To test whether a conversational agent could help improve task success, we built 3 separate multi-turn interaction tools:

a wizard where users selected from options right on the web page
a chatbot where users opened it on the web page and interacted by typing
a voice assistant where users interacted with their voice through a Google Home or Google Assistant on a phone

How we tested the design

We split the testing in 2 parts.

In Part 1, participants could use any section of the prototyped web pages to try to find the answers. They could use the wizard, the chatbot, or any other part of the website.

In Part 2, we made minor changes to some task scenarios, and asked participants to try to find the right answer using only the conversational agents. They tried to complete some tasks using only their voice (with the moderator speaking the part of the voice assistant based on the answers in the chatbot), and others using the chatbot on the prototype.

Results

To get an idea of how successful people were, we counted each time a participant tried one of the interaction tools to find an answer and noted whether they were successful or not.

Wizard: 33 successes out of 38 attempts (87% success rate)

Chatbot: 33 successes out of 41 attempts (80% success rate)

Voice agent: 21 successes out of 33 attempts (64% success rate)

We can’t conclude that these would be the same success rates in real life because of the relatively low number of trials. We do, however, get a good indication that it was easier for people to find answers using the wizard.

What we learned

Running this experiment helped us learn a lot about conversation design and how we can use it to improve services for Canadians.

Language model and training phrases

We learned a lot about training phrases and how to build the language model.

Welcome message: setting the context

The first interaction from the agent should welcome the user, and set the stage by telling the user what it can do.

In our experiment, we tried several different welcome messages:

Hi, let’s try to find the right CRA phone number for you. What do you want to call about?
I can help you find the right CRA number to call. What kind of problem do you need to call about?
To make sure you get the right phone number for CRA, tell me what you need help with.

None of these worked very well.

Most participants simply ignored the message (both with the voice or chatbot). They started framing the conversation using their own words, based on their own assumptions of what the agent could do.

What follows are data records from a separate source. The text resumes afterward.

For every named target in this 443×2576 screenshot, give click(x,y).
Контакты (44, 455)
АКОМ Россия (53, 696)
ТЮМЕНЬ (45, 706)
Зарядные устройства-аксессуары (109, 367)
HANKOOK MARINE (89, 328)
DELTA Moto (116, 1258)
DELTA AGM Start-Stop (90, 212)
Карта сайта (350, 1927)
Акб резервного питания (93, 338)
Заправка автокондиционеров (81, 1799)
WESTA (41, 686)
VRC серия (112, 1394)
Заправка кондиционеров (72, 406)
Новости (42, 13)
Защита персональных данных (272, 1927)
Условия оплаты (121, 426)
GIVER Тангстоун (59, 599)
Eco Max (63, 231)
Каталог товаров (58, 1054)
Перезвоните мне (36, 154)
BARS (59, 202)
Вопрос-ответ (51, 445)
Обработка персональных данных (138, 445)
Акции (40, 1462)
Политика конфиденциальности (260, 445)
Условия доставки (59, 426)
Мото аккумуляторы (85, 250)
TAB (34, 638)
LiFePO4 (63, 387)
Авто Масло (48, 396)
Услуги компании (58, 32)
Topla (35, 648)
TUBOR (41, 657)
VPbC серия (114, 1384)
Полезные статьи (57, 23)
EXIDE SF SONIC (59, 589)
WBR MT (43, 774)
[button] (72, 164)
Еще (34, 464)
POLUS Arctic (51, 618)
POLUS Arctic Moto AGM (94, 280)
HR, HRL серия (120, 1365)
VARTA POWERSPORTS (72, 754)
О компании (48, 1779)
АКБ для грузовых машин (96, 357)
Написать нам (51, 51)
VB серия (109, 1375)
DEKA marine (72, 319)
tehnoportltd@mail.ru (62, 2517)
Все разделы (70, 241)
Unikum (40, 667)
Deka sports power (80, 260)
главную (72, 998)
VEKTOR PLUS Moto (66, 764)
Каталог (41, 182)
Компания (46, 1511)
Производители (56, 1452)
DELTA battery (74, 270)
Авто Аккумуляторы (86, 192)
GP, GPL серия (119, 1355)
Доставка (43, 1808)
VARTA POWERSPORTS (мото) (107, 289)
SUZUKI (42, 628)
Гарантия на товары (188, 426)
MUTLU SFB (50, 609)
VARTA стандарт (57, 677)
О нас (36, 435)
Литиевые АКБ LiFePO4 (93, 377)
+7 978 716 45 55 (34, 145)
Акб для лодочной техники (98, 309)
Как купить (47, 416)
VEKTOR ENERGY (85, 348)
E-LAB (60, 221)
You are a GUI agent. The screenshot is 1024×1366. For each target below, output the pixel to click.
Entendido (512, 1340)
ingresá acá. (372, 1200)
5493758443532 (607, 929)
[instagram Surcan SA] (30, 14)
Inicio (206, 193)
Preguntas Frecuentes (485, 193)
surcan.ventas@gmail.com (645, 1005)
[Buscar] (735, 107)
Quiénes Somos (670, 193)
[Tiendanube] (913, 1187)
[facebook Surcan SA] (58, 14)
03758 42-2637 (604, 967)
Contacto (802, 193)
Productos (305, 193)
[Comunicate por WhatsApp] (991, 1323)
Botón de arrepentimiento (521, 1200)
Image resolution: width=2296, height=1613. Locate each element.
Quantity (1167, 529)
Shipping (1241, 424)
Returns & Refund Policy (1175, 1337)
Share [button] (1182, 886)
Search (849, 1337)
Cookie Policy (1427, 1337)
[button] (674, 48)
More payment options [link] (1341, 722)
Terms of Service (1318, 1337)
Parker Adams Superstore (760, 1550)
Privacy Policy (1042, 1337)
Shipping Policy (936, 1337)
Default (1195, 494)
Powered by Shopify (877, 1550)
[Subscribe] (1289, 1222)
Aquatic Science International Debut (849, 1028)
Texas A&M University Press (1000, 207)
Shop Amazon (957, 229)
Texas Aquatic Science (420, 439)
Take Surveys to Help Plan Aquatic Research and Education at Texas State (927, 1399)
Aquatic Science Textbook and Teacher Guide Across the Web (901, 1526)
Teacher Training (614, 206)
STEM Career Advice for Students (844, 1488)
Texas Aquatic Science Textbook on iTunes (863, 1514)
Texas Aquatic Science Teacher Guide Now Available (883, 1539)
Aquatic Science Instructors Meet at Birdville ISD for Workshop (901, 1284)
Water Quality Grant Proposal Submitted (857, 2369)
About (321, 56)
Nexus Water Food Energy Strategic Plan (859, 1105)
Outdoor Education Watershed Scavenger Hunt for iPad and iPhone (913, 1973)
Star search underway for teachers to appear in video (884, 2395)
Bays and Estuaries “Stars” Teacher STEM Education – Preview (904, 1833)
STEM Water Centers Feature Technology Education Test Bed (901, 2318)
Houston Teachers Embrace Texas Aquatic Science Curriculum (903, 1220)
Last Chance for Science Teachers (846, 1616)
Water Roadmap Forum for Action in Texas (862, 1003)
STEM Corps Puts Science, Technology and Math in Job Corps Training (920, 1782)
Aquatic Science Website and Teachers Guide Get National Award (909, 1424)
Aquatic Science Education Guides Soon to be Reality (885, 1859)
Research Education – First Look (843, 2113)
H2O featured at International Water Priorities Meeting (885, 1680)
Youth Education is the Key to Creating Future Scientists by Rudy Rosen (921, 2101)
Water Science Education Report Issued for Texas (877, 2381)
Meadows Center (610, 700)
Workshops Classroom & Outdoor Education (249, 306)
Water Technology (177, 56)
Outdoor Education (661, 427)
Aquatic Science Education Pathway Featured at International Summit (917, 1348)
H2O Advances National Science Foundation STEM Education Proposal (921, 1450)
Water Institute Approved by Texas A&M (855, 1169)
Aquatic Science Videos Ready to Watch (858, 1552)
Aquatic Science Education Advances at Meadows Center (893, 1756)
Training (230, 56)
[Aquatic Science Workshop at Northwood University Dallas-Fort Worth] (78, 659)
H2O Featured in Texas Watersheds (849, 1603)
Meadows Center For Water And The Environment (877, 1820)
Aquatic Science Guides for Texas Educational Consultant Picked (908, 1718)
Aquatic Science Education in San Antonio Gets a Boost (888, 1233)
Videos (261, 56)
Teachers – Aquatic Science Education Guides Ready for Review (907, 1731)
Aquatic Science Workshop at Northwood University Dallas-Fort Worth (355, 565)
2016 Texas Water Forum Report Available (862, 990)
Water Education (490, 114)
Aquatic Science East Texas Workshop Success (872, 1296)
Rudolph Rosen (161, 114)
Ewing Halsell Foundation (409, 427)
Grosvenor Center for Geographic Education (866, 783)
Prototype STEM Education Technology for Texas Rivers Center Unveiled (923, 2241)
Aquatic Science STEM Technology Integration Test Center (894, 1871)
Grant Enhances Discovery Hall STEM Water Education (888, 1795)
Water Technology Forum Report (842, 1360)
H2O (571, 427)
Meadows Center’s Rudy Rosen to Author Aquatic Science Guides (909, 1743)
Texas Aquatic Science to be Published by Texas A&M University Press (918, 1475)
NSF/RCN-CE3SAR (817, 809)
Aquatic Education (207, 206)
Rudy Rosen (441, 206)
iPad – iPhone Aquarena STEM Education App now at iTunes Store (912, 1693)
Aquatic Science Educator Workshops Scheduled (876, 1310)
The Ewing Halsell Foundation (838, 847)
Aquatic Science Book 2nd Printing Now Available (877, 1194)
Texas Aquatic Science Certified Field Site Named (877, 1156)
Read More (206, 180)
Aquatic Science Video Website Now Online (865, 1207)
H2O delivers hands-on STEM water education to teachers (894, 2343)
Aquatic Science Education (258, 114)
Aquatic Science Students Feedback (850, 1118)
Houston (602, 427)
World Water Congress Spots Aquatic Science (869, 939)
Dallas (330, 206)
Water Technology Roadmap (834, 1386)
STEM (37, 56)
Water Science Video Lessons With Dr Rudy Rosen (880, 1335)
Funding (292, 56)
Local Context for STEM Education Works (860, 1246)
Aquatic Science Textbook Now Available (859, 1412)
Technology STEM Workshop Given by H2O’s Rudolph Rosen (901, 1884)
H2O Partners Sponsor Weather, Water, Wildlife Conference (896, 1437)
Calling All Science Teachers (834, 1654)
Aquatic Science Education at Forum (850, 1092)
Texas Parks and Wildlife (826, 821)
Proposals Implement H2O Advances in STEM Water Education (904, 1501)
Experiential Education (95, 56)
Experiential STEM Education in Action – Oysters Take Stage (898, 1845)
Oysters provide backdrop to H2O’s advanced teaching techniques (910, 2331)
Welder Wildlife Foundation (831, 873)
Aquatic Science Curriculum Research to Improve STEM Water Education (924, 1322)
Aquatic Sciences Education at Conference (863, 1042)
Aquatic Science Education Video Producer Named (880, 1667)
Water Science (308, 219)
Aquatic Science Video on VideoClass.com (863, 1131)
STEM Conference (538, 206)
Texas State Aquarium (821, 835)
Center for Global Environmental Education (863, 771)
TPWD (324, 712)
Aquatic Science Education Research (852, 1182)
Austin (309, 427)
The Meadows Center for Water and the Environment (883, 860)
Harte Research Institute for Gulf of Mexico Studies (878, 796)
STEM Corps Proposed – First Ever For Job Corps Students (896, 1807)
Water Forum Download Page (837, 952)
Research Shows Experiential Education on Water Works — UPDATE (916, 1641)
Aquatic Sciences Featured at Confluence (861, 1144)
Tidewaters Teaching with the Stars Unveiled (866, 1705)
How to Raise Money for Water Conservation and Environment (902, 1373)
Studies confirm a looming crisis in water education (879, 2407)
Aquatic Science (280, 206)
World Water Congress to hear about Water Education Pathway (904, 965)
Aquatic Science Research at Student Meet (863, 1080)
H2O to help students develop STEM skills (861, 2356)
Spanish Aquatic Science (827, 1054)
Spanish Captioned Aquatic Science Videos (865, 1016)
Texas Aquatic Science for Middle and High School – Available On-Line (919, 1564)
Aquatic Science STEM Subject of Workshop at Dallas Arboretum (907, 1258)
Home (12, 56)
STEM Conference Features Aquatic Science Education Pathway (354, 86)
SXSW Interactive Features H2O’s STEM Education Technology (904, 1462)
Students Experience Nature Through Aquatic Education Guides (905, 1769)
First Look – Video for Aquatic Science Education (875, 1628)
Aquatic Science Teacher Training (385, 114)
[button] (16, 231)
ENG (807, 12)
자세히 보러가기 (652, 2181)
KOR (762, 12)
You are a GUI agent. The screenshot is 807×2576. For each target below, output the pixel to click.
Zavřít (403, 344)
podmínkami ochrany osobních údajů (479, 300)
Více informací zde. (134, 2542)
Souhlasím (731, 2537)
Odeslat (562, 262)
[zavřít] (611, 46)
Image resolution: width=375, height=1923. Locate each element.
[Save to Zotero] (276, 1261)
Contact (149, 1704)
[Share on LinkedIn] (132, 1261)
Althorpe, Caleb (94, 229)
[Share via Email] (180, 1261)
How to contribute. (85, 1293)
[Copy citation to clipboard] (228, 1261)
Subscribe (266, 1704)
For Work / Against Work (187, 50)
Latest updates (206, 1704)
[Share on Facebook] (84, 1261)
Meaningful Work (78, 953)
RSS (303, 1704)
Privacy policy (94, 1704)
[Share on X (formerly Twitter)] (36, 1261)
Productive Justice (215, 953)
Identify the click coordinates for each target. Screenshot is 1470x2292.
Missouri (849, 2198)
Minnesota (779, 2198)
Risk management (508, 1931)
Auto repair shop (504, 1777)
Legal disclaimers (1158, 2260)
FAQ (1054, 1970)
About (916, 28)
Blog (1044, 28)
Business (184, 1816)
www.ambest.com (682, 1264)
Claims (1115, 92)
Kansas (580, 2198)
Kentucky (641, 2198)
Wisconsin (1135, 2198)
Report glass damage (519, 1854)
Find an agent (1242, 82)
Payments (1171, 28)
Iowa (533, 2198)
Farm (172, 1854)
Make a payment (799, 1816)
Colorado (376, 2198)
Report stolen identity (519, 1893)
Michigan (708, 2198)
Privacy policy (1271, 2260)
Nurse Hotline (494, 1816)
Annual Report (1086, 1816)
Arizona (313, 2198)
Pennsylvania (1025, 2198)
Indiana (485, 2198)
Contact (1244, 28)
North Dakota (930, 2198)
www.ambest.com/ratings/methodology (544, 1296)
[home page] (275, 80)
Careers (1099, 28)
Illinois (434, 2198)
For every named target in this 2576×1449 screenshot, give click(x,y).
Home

This led to some issues. For example, when the user asked “Can I get a number for…”, the agent matched it to the only “intent” that had the word “number” in the training phrases.

Looking for a number

Screen shows this text:

“Participant 4. Trying to find different numbers”.

Screen shows this text:

“Because he uses the word "number", the agent matches it to the "Business number registration" task”.

Participant:

“Can you please call the CRA business enquiry number?”

Agent:

“To get a business number, go to Business registration...”

Participant:

“Can you give me the number of the Canada child benefit number?”

Agent:

“To get a business number, go to Business registration...”

Participant:

“Can you give me the CRA business number that is related to mistakes and errors on payroll?”

Agent:

“To get a business number, go to...”

Screen shows this text:

“The training phrases were chosen assuming users would listen to the welcome message and understand that they didn't need to say "give me the number for...".

Training phrases and fallback options have to anticipate how users may not fully grasp what the agent can actually do.

In a conversation, everyone needs to be understood

People have many different ways of saying or writing the same thing. To handle the varied vocabulary users may throw at your agent, you need to carefully curate the training phrases for a specific intent.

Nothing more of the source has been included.